» **REQUIREMENT**:
Repeat each record word for word. Leave nothing out.

» **RECORDS FOR THIS EXERCISE**:
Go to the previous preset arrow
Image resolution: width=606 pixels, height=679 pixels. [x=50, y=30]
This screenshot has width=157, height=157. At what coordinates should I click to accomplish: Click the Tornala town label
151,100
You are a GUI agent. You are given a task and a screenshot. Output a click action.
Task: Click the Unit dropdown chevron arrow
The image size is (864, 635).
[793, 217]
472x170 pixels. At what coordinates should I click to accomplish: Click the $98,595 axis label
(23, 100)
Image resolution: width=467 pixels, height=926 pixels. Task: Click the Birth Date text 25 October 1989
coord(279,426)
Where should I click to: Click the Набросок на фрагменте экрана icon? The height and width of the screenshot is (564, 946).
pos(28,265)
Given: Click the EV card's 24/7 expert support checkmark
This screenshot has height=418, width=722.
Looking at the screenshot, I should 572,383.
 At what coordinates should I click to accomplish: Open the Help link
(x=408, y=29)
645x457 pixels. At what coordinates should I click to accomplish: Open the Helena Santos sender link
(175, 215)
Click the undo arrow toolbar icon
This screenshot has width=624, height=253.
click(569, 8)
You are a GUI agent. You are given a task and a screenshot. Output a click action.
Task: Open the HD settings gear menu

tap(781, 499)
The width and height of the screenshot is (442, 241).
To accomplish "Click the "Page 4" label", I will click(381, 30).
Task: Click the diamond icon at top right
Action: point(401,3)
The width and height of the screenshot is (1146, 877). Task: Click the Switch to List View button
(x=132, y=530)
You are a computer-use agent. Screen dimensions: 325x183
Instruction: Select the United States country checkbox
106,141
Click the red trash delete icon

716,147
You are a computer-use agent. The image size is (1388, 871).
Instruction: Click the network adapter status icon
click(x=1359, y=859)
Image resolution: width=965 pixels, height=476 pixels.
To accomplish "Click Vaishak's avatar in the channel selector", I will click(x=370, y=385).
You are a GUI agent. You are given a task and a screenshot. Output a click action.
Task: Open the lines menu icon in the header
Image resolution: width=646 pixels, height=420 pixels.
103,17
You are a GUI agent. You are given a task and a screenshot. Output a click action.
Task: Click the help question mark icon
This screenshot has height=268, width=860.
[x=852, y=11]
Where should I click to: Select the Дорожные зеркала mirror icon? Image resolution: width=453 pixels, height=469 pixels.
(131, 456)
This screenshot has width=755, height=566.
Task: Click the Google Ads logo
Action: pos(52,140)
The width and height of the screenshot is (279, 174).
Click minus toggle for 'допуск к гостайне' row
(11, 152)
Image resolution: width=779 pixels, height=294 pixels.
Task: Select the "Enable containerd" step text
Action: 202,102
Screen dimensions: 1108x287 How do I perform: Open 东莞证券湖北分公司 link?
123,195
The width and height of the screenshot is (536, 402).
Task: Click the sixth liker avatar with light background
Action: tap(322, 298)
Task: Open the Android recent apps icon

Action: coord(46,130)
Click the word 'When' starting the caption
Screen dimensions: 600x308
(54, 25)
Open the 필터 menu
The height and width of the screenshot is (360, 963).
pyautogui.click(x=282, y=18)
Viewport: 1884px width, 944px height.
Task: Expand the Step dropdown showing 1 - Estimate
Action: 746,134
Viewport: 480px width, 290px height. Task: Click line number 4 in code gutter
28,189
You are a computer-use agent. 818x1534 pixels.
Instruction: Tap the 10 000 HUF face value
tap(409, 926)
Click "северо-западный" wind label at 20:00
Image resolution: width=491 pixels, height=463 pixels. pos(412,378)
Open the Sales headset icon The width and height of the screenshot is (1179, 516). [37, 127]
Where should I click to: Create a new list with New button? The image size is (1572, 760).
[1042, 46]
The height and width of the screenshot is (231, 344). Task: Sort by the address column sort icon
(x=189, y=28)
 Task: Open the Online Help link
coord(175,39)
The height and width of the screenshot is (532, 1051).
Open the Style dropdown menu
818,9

» **RESULT**:
Go to the previous preset arrow
Image resolution: width=606 pixels, height=679 pixels. [x=50, y=30]
This screenshot has width=157, height=157. At what coordinates should I click to accomplish: Click the Tornala town label
151,100
You are a GUI agent. You are given a task and a screenshot. Output a click action.
Task: Click the Unit dropdown chevron arrow
The image size is (864, 635).
[793, 217]
472x170 pixels. At what coordinates should I click to accomplish: Click the $98,595 axis label
(23, 100)
Image resolution: width=467 pixels, height=926 pixels. Task: Click the Birth Date text 25 October 1989
coord(279,426)
Where should I click to: Click the Набросок на фрагменте экрана icon? The height and width of the screenshot is (564, 946).
pos(28,265)
Given: Click the EV card's 24/7 expert support checkmark
This screenshot has height=418, width=722.
Looking at the screenshot, I should 572,383.
 At what coordinates should I click to accomplish: Open the Help link
(x=408, y=29)
645x457 pixels. At what coordinates should I click to accomplish: Open the Helena Santos sender link
(175, 215)
Click the undo arrow toolbar icon
This screenshot has width=624, height=253.
click(569, 8)
You are a GUI agent. You are given a task and a screenshot. Output a click action.
Task: Open the HD settings gear menu

tap(781, 499)
The width and height of the screenshot is (442, 241).
To accomplish "Click the "Page 4" label", I will click(381, 30).
Task: Click the diamond icon at top right
Action: point(401,3)
The width and height of the screenshot is (1146, 877). Task: Click the Switch to List View button
(x=132, y=530)
You are a computer-use agent. Screen dimensions: 325x183
Instruction: Select the United States country checkbox
106,141
Click the red trash delete icon

716,147
You are a computer-use agent. The image size is (1388, 871).
Instruction: Click the network adapter status icon
click(x=1359, y=859)
Image resolution: width=965 pixels, height=476 pixels.
To accomplish "Click Vaishak's avatar in the channel selector", I will click(x=370, y=385).
You are a GUI agent. You are given a task and a screenshot. Output a click action.
Task: Open the lines menu icon in the header
Image resolution: width=646 pixels, height=420 pixels.
103,17
You are a GUI agent. You are given a task and a screenshot. Output a click action.
Task: Click the help question mark icon
This screenshot has height=268, width=860.
[x=852, y=11]
Where should I click to: Select the Дорожные зеркала mirror icon? Image resolution: width=453 pixels, height=469 pixels.
(131, 456)
This screenshot has width=755, height=566.
Task: Click the Google Ads logo
Action: pos(52,140)
The width and height of the screenshot is (279, 174).
Click minus toggle for 'допуск к гостайне' row
(11, 152)
Image resolution: width=779 pixels, height=294 pixels.
Task: Select the "Enable containerd" step text
Action: 202,102
Screen dimensions: 1108x287 How do I perform: Open 东莞证券湖北分公司 link?
123,195
The width and height of the screenshot is (536, 402).
Task: Click the sixth liker avatar with light background
Action: tap(322, 298)
Task: Open the Android recent apps icon

Action: coord(46,130)
Click the word 'When' starting the caption
Screen dimensions: 600x308
(54, 25)
Open the 필터 menu
The height and width of the screenshot is (360, 963).
pyautogui.click(x=282, y=18)
Viewport: 1884px width, 944px height.
Task: Expand the Step dropdown showing 1 - Estimate
Action: 746,134
Viewport: 480px width, 290px height. Task: Click line number 4 in code gutter
28,189
You are a computer-use agent. 818x1534 pixels.
Instruction: Tap the 10 000 HUF face value
tap(409, 926)
Click "северо-западный" wind label at 20:00
Image resolution: width=491 pixels, height=463 pixels. pos(412,378)
Open the Sales headset icon The width and height of the screenshot is (1179, 516). [37, 127]
Where should I click to: Create a new list with New button? The image size is (1572, 760).
[1042, 46]
The height and width of the screenshot is (231, 344). Task: Sort by the address column sort icon
(x=189, y=28)
 Task: Open the Online Help link
coord(175,39)
The height and width of the screenshot is (532, 1051).
Open the Style dropdown menu
818,9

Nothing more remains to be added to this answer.